Apple, I'm in a similar
Apple, I'm in a similar situation. My SS18 moved in about 2 months ago and he does have a job, however he does not contribute to the household via rent or chores. I am getting increasingly frustrated with both SS and DH about the situation. DH even cleaned SS's room for him earlier this week because he didn't want to see me knock SS upside his head. DH says he's gonna charge him $10 for cleaning his room. Really? More like we'll just take that out of the gas money that DH has been secretly giving to him. Errrr.

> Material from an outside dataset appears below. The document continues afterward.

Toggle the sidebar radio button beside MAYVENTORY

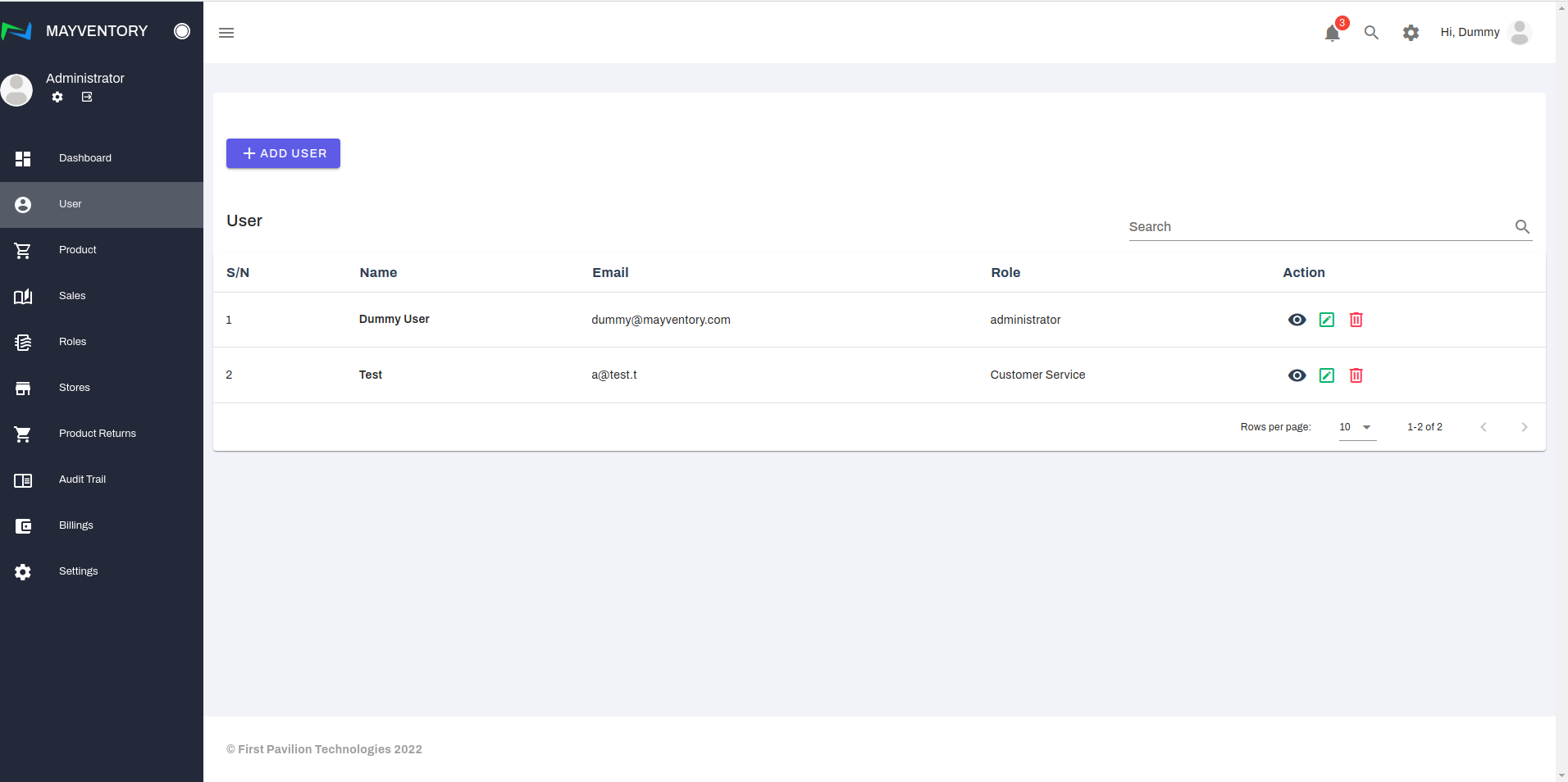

I have asked SS to help out with a few chores, sometimes he does and other times he doesn't. I want to be able to give him a consequence when he doesn't but it's not like I can take away his toys like I do for my young bios. So how do you teach responsibility to a grown adult? Idk, but the last time SS didn't do what I asked, I cornered him when he came home early from work and made him do what I asked plus some additional house work.
My best advice is to make the living arrangement as difficult as possible for SS so that he has incentive to leave. Our BM was a disney parent until SS turned 18 (i.e. CS ran out) and then she suddently expected SS to pay rent and do chores. That made him leave her house. Maybe that's what we need to do too!
Thanks everyone for the
Thanks everyone for the advices. I just realized I've been counting the days more often than I should, I was thinking when are we going back to 'normal'. The fact is, this is it. He is staying, not even close to spread his wings and get his own place without a job or a car.
I like the idea of having him try out short course. Thanks for reminding me the mind of a19 years old, so, yes, we are going to occupy his down time with chores. The problem is, it required so much follow up. He is not dumb, you see, if he didn't do it right, he won't be ask again. That, for us, is a big test of patience.
We will get off his back if he is going to school, too bad the idea of further education was given to him as optional. Not my call.
Yes, you are absolutely spot on about the CS, DH was doing the happy dance when the last payment was done. We have a brand new baby, he bought himself a new car, and then there was the drama, in that order!
I am hanging there ok, I guess it could be worse, now, just get me another glass of wine.
Thanks y'all, the venting is therapeutic.